Therapeutics of Respiratory System by MW Van Denburg

Book review by Dr Annapoorna H 

TITLE – Therapeutics of respiratory system, cough and coryza, acute and chronic.

Repertory with index

Materia Medica with index

by M W Vandenberg A.M., M.D.

Publishers Boericke and Tafel, Philadelphia in 1916.

INTRODUCTION:
This is a clinical repertory on the respiratory system by Van Denburg. He has constructed this repertory with the primary objective of saving time and to render the work of the physician more efficient by enabling him to select the drug with greater precision. This repertory saves time by bringing together all the drugs applicable to a given case. This book comprises of both repertory and material medica pertaining to the respiratory system.

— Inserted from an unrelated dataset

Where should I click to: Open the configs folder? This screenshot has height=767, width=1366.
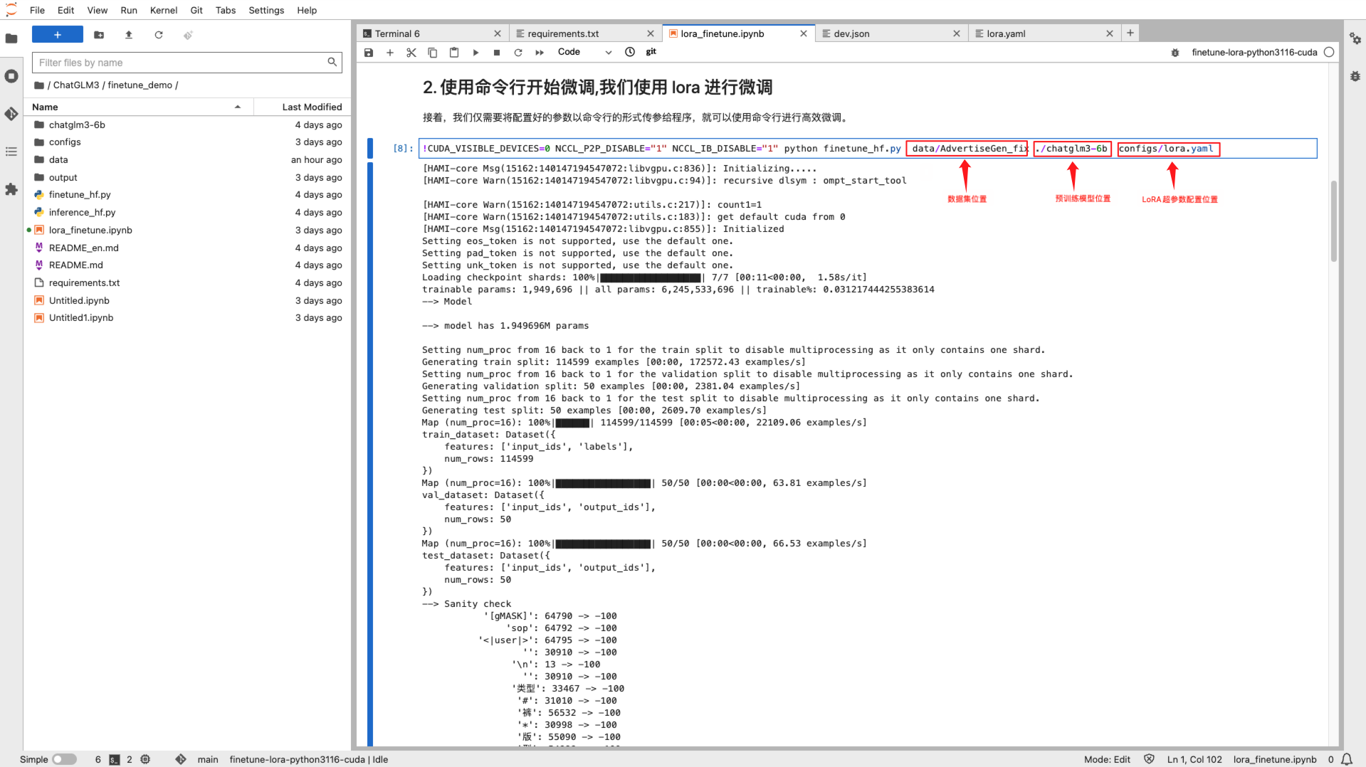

Materia Medica : Foundation of the materia medica: all the 10 volumes of herrings guiding symptoms have been carefully consulted and the most PQRS of every drug are noted as well as those that most strongly indicate the drug.

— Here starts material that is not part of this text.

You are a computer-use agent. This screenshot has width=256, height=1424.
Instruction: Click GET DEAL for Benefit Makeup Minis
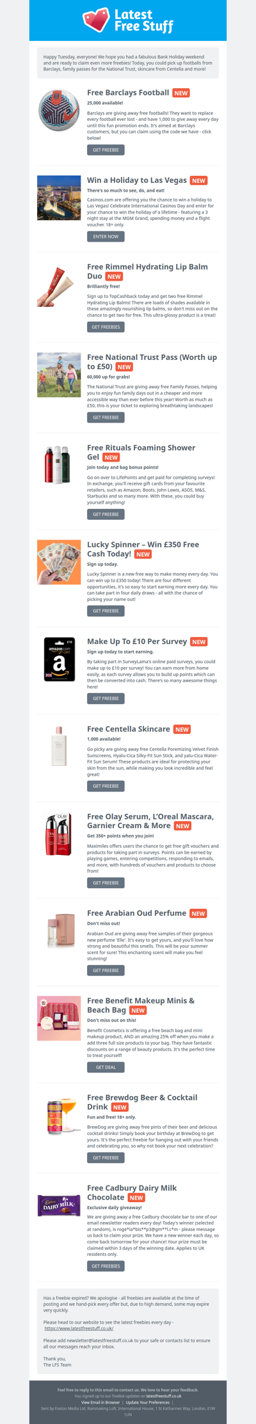click(106, 1067)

Following paragraphs in Herrings guiding symptoms have been carefully reviewed in the construction of this book.

  1. mind 
  2. nose 
  3. mouth 
  4. palate and throat 
  5. larynx and bronchi 
  6. respiration 
  7. cough 
  8. inner chest and lungs
  9. Heart, pulse and circulation.

None of the drugs with respiratory symptoms have been omitted. Materia medica of this book has been condensed and only the characteristics of the remedy have been mentioned.

Repertory: Gradations has not been used for the remedies in this repertory as the author has found unmarked symptoms of Herring’s guiding symptoms are more effective than the heavily marked symptoms.

Cross references have been given to avoid too many repetitions of the same symptoms.

Planning of the repertory: There are many categories involved in the materials that have to be entered in such a work, and the best way to include all the signs and symptoms with concomitants is to arrange the repertory in the alphabetical order. Even though the arrangement doesn’t follow any logic, it is very practical and easy.

As construction of this repertory doesn’t follow any logic, the alphabetical arrangement of rubrics will require every prominent descriptive word or phrase to be given importance and this might include too many pages as a result. Therefore, for the construction of this repertory, author has carefully selected the most obvious words and phrases from the symptoms to represent the whole. 

Introduction is followed by INDICES – General Index and shorter index. Shorter index has been given to assist beginners who are not familiar with the use of a repertory. Frequent use of the shorter index should lead to the exclusive employment of General Index when one has become more familiar with the book. Indices comprises of rubrics, sub-rubrics with page numbers. 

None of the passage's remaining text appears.